Objective: Replace "options menu" with "settings menu" in the part of the data that opens with the line containing "The width and height of the screenshot is (796, 448)." and closes with the line containing "Action: coord(204,211)", and return only those lines with everything else unchanged and the pictures left out.

Data provided:
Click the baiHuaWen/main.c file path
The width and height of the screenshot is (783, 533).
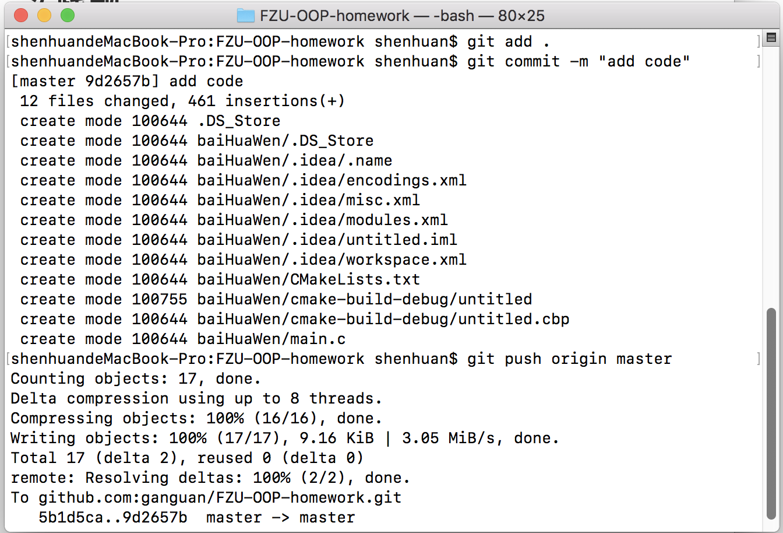point(271,339)
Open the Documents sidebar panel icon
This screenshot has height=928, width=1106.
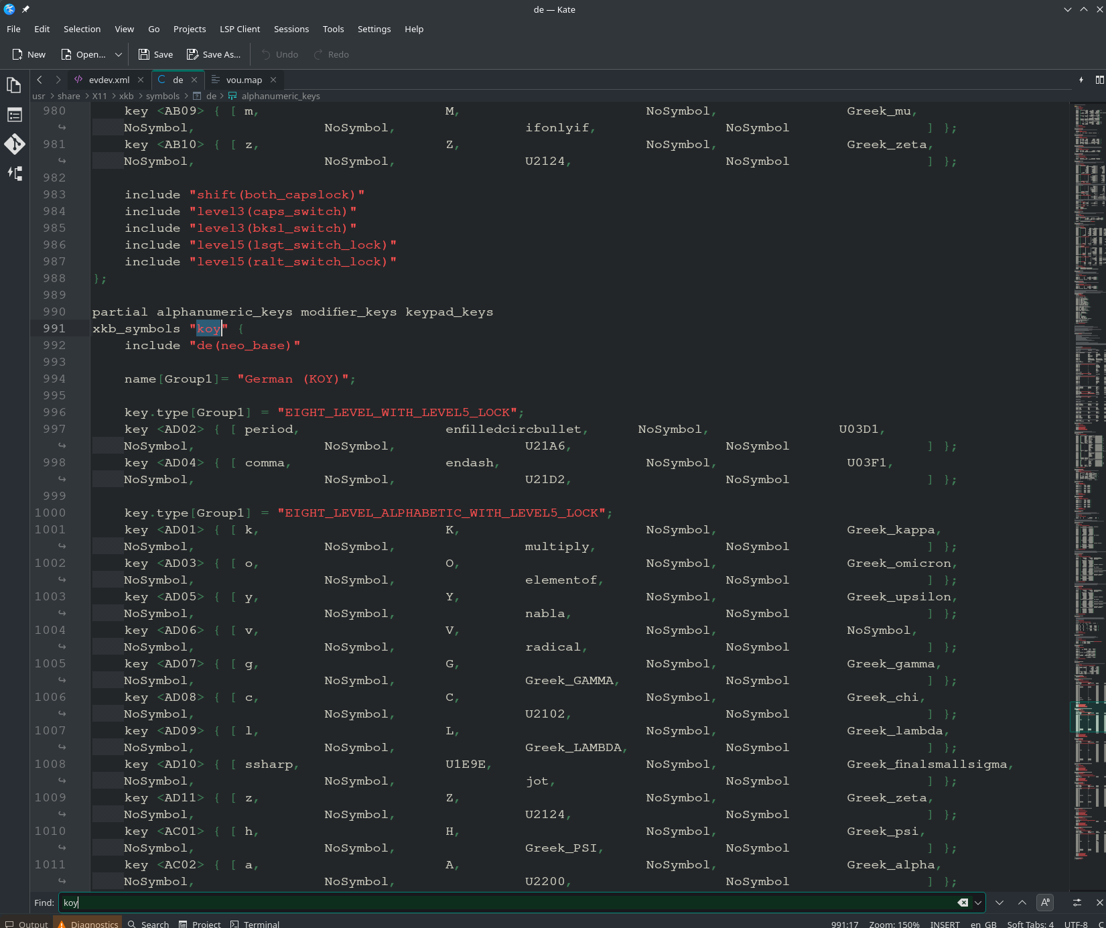pyautogui.click(x=14, y=85)
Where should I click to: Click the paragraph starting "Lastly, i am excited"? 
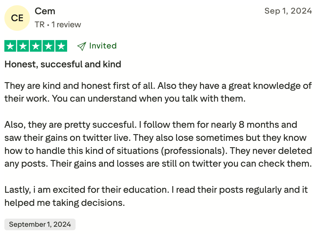(x=156, y=196)
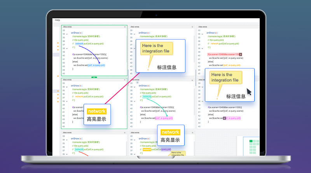Close the center .idea.wxss panel
311x173 pixels.
[x=193, y=80]
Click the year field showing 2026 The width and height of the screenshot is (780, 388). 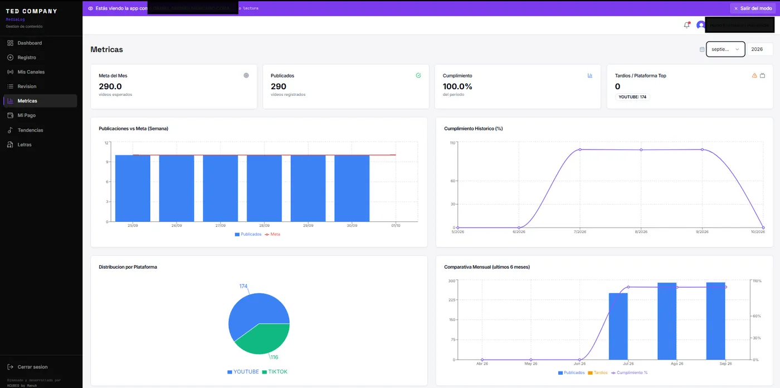point(760,49)
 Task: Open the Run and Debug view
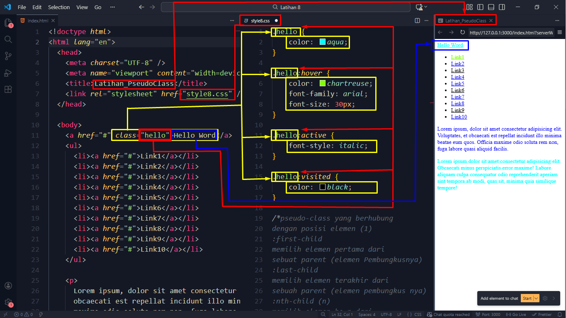pyautogui.click(x=8, y=73)
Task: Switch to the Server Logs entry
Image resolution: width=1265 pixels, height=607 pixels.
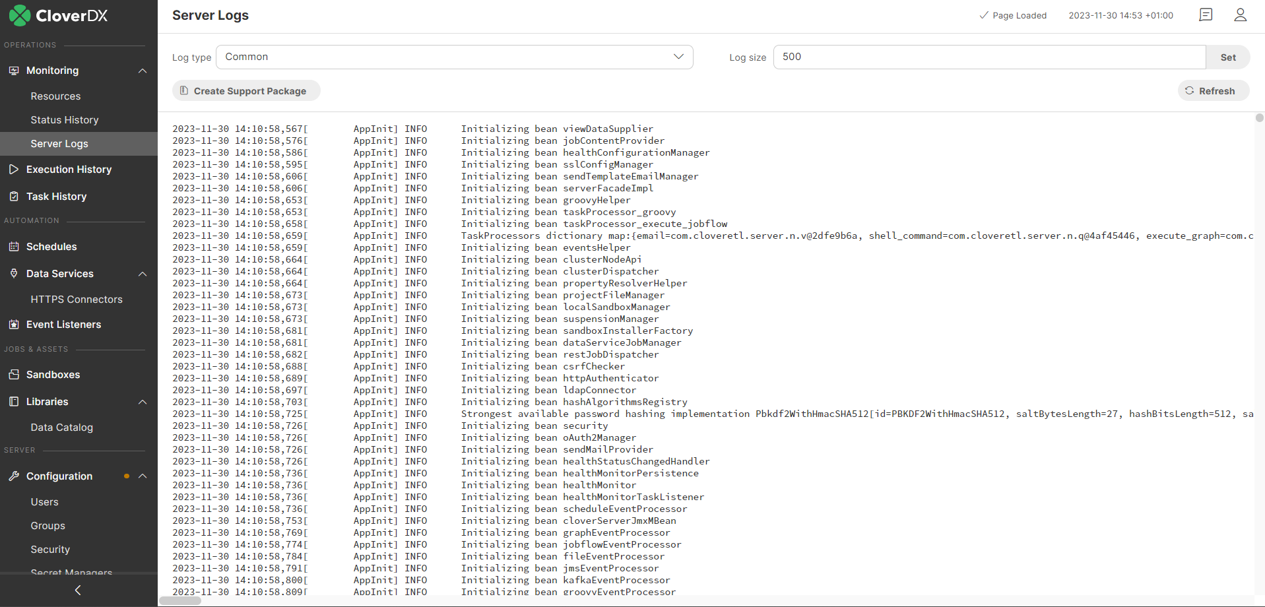Action: coord(59,143)
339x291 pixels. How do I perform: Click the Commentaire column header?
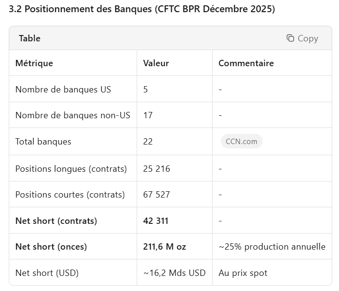click(x=246, y=63)
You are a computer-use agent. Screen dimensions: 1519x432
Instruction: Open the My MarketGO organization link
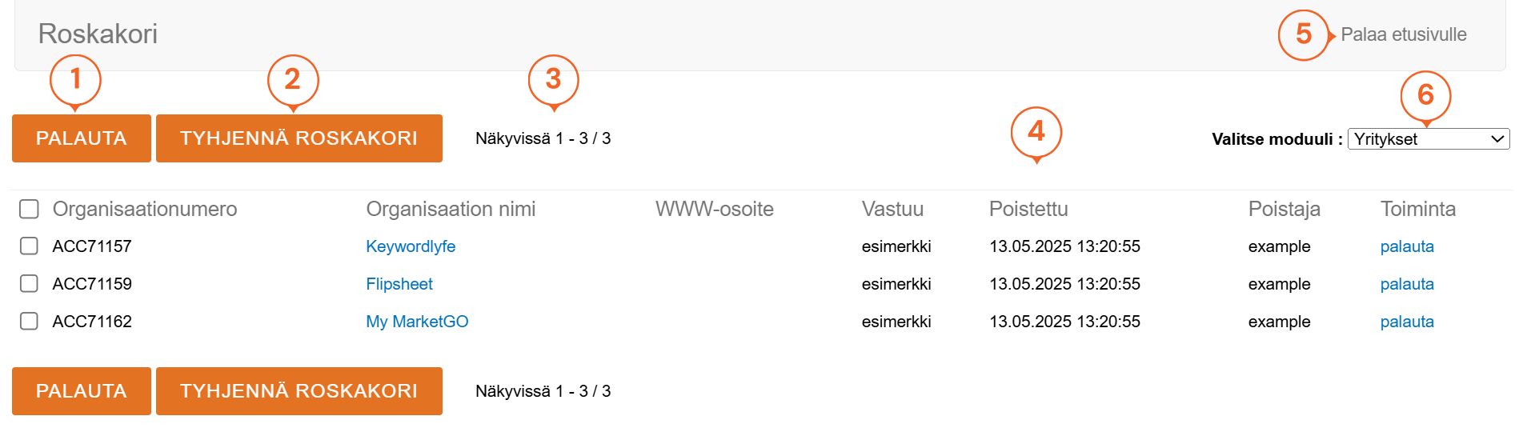click(417, 322)
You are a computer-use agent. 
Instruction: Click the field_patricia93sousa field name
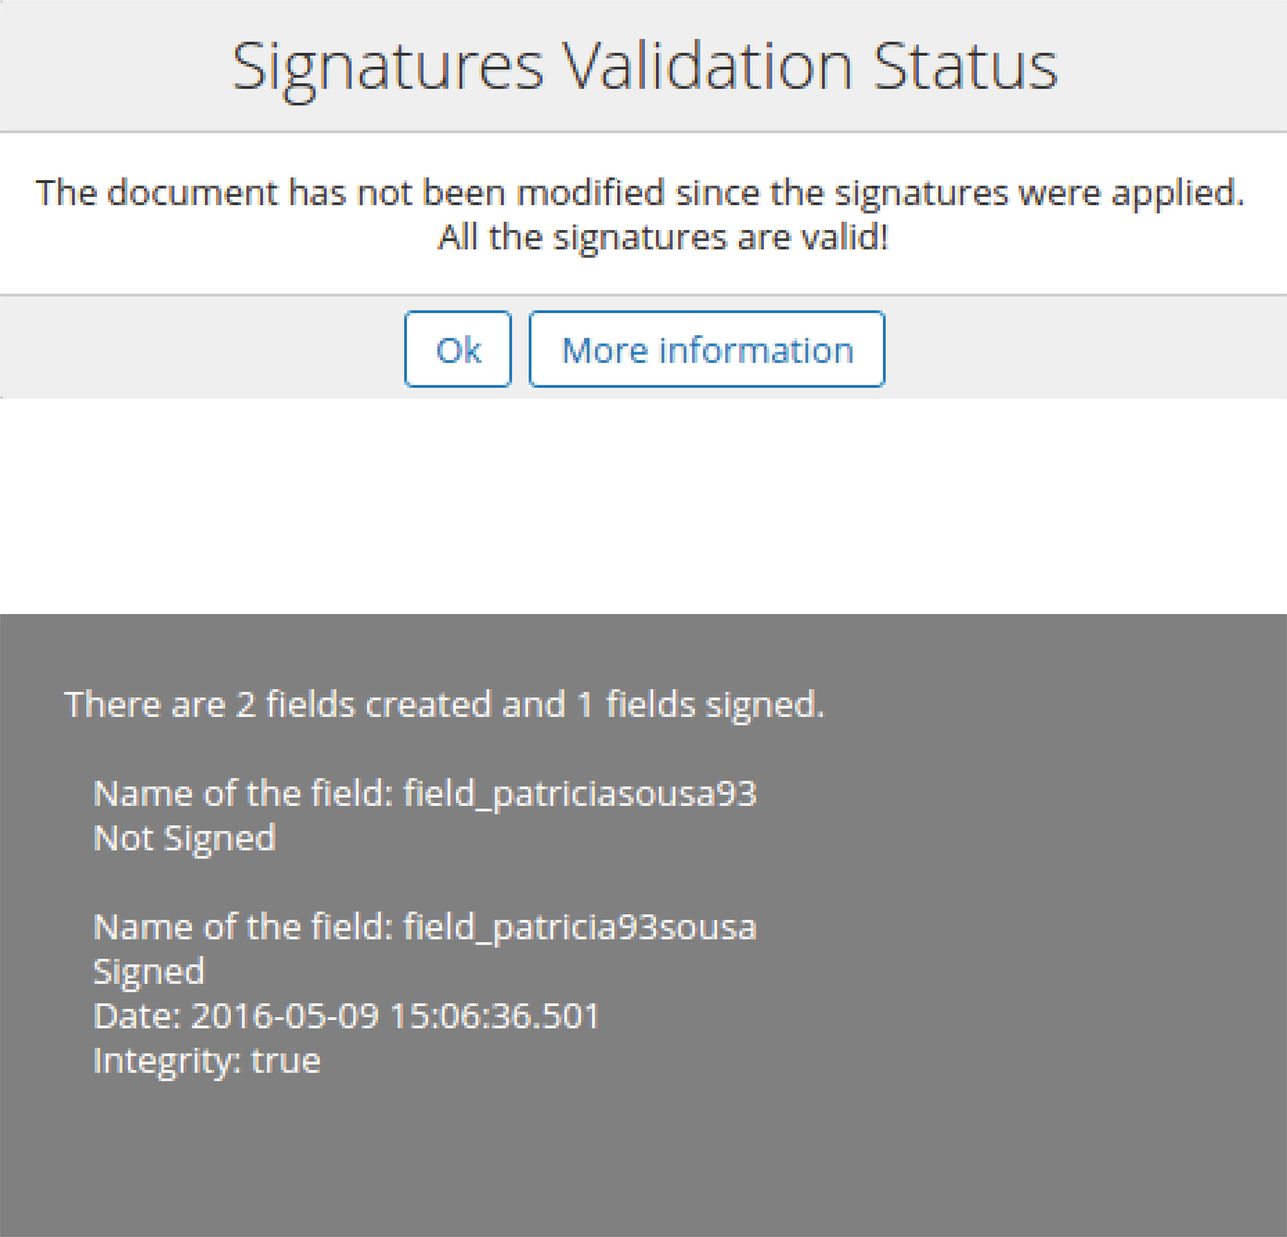579,926
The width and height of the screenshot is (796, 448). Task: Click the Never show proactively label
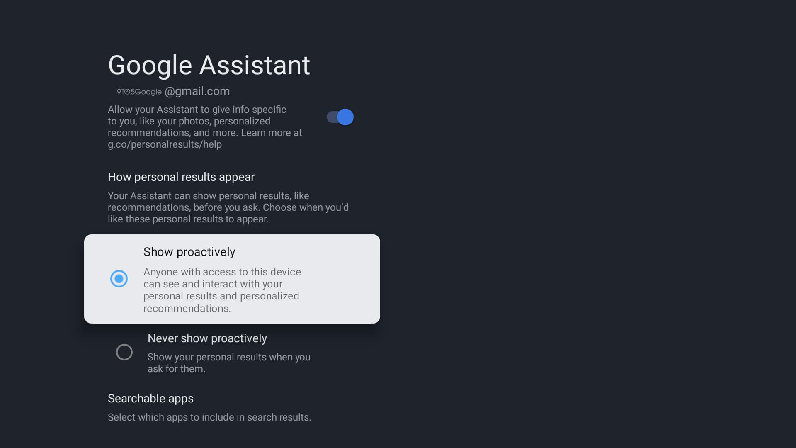[207, 338]
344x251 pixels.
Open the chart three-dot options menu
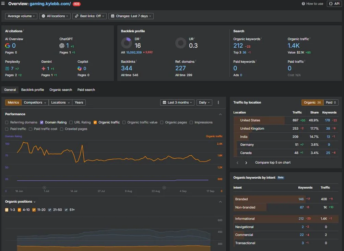click(x=218, y=103)
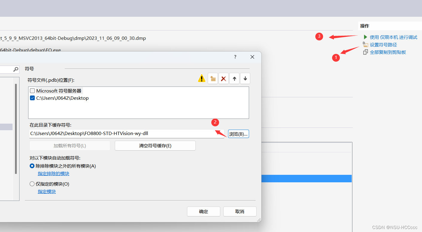
Task: Click the 确定 button
Action: coord(204,211)
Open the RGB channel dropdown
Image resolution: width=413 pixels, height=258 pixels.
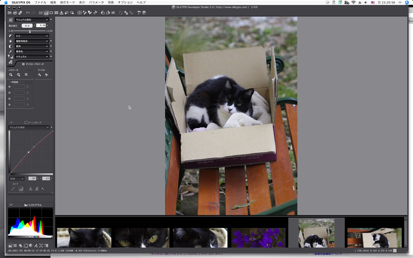click(17, 179)
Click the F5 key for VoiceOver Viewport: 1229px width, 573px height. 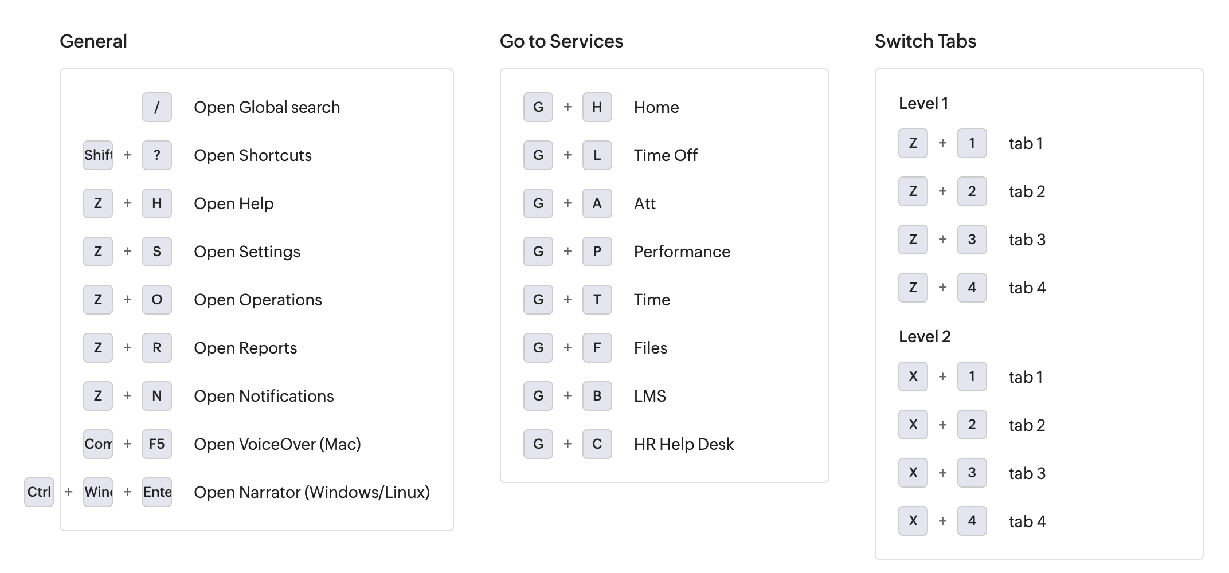pyautogui.click(x=156, y=444)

The response:
The width and height of the screenshot is (796, 448). Task: Click the Never show proactively label
[207, 338]
344x251 pixels.
Open the chart three-dot settings menu
click(x=218, y=103)
Task: Click the 确定 button
Action: coord(204,211)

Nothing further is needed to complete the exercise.